**Set of tasks:**
**a.** From the article on Steve Blake's concussion, reproduce word for word the stretch from "Veteran point guard" through "NBA's Concussion Program.".
**b.** According to the article on Steve Blake's concussion, which team did the Pistons acquire Blake from?

**Exercise passage:**

Pistons' Steve Blake suffers concussion
It took less than a week for the Detroit Pistons to suffer their first serious injury of the season.
Veteran point guard Steve Blake has been diagnosed with a concussion, the team announced Friday. Blake hit his head on the court on Wednesday and sat out practice sessions Thursday and Friday to see if symptoms would subside.
The 35-year-old will now be subject to the NBA's return-to-play protocol for concussions, making a timeline difficult to predict. Blake will now be held out of activity until he's symptom-free at rest and a neurological exam matches his baseline score. The protocol requires increasing levels of exertion, with the player needing to remain symptom-free to move on to the next stage, before team doctors discuss a potential return with Dr. Jeffrey Kutcher, the Director of the NBA's Concussion Program.
Acquired from the Brooklyn Nets in mid-July, Blake stands to see significant playing time until Brandon Jennings returns from an Achilles injury. Blake and Spencer Dinwiddie are presumed to be battling for interim backup point guard duties, and Blake's absence may be an opportunity for Dinwiddie to show more than he did as a rookie last season and run with the job.

**Saved data entries:**
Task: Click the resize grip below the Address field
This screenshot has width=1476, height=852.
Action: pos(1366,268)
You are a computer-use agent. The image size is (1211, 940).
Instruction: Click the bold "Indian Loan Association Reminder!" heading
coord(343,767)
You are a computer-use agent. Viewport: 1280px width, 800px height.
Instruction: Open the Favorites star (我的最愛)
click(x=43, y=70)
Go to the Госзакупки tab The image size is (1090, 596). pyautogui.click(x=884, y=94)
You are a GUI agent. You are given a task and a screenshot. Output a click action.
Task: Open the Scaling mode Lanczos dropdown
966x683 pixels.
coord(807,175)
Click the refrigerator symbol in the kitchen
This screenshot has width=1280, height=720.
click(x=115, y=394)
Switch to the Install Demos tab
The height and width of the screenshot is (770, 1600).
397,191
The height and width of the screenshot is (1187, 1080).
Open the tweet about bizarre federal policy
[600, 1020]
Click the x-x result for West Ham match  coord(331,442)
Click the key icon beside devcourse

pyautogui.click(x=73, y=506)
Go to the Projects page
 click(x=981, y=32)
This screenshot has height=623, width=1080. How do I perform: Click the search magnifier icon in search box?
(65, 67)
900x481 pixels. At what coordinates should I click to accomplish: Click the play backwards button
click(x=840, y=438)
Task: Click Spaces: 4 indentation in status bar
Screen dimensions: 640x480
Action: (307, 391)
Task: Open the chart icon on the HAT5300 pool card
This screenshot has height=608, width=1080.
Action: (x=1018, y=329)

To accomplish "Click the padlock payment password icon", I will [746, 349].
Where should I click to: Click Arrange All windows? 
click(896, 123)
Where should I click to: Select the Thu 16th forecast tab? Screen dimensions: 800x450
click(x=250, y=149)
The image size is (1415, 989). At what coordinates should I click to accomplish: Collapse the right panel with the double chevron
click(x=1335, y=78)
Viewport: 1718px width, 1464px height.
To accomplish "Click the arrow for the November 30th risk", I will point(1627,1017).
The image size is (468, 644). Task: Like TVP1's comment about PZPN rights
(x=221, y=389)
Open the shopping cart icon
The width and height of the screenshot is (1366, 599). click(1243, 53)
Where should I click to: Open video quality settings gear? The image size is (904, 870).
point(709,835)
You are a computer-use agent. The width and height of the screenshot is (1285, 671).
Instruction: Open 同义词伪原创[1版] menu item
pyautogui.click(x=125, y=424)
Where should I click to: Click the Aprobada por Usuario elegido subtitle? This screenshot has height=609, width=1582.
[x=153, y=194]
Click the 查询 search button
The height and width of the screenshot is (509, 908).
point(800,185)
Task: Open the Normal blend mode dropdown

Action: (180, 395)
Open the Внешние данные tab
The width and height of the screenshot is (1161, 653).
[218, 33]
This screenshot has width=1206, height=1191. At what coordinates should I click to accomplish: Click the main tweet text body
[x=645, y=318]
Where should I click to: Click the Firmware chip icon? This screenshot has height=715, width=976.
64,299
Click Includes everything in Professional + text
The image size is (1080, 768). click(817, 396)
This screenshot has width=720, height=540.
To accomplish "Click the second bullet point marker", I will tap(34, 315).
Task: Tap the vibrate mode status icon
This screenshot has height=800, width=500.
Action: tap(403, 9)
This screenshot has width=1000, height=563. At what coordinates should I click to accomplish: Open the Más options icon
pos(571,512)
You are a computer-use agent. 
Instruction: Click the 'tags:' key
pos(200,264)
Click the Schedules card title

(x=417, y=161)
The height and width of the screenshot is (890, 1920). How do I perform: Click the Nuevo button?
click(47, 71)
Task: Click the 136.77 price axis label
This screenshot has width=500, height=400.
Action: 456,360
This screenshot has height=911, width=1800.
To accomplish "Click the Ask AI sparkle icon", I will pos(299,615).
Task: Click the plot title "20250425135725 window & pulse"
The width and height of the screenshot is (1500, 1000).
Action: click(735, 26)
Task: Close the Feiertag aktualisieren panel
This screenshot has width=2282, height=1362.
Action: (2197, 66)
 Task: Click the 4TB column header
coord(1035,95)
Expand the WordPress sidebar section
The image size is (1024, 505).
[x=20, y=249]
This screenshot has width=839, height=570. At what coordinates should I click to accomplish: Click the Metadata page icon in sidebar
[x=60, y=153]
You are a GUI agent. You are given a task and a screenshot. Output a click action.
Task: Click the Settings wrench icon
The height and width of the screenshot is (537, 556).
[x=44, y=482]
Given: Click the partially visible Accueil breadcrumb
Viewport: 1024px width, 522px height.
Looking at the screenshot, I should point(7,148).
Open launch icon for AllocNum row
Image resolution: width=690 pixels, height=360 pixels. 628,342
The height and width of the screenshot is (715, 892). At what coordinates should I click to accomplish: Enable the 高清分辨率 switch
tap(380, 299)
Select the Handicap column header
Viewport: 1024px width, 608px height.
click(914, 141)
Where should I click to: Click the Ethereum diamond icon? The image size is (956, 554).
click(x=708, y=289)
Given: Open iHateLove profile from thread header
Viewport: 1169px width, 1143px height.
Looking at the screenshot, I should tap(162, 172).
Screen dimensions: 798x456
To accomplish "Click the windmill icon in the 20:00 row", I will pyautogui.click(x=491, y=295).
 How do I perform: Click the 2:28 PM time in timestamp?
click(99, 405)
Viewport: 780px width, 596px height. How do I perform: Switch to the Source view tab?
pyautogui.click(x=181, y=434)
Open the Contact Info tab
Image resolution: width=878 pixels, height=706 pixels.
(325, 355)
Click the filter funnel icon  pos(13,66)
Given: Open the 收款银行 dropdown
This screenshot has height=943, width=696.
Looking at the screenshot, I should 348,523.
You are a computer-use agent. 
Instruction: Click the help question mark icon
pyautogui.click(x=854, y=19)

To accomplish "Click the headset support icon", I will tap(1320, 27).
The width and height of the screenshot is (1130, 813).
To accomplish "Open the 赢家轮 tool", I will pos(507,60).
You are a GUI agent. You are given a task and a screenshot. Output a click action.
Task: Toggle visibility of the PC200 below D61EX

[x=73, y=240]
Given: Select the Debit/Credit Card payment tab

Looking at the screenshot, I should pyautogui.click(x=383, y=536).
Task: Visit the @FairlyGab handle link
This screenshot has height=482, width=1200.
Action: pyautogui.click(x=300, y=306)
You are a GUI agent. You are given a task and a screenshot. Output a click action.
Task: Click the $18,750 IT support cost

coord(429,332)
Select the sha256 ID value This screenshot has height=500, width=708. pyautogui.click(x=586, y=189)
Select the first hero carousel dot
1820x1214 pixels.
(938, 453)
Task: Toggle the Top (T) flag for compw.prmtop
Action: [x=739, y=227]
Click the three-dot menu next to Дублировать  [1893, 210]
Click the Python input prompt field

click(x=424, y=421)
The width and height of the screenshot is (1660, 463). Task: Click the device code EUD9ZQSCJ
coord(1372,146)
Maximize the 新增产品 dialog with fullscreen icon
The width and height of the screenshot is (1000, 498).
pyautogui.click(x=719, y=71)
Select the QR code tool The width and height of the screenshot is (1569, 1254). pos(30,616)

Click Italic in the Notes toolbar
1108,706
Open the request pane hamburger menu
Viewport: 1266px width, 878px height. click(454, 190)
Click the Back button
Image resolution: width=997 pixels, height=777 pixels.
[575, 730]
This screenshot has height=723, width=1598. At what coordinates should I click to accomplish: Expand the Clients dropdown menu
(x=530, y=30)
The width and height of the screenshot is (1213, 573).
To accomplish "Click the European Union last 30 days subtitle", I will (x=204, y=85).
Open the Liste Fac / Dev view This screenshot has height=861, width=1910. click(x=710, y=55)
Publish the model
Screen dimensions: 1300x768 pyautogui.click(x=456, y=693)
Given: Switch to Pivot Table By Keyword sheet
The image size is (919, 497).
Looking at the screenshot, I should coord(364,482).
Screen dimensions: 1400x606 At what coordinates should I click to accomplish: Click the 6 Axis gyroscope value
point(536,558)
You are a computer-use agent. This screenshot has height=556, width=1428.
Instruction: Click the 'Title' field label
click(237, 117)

**Answers by item:**
**a.**
Veteran point guard Steve Blake has been diagnosed with a concussion, the team announced Friday. Blake hit his head on the court on Wednesday and sat out practice sessions Thursday and Friday to see if symptoms would subside.
The 35-year-old will now be subject to the NBA's return-to-play protocol for concussions, making a timeline difficult to predict. Blake will now be held out of activity until he's symptom-free at rest and a neurological exam matches his baseline score. The protocol requires increasing levels of exertion, with the player needing to remain symptom-free to move on to the next stage, before team doctors discuss a potential return with Dr. Jeffrey Kutcher, the Director of the NBA's Concussion Program.

**b.** The Brooklyn Nets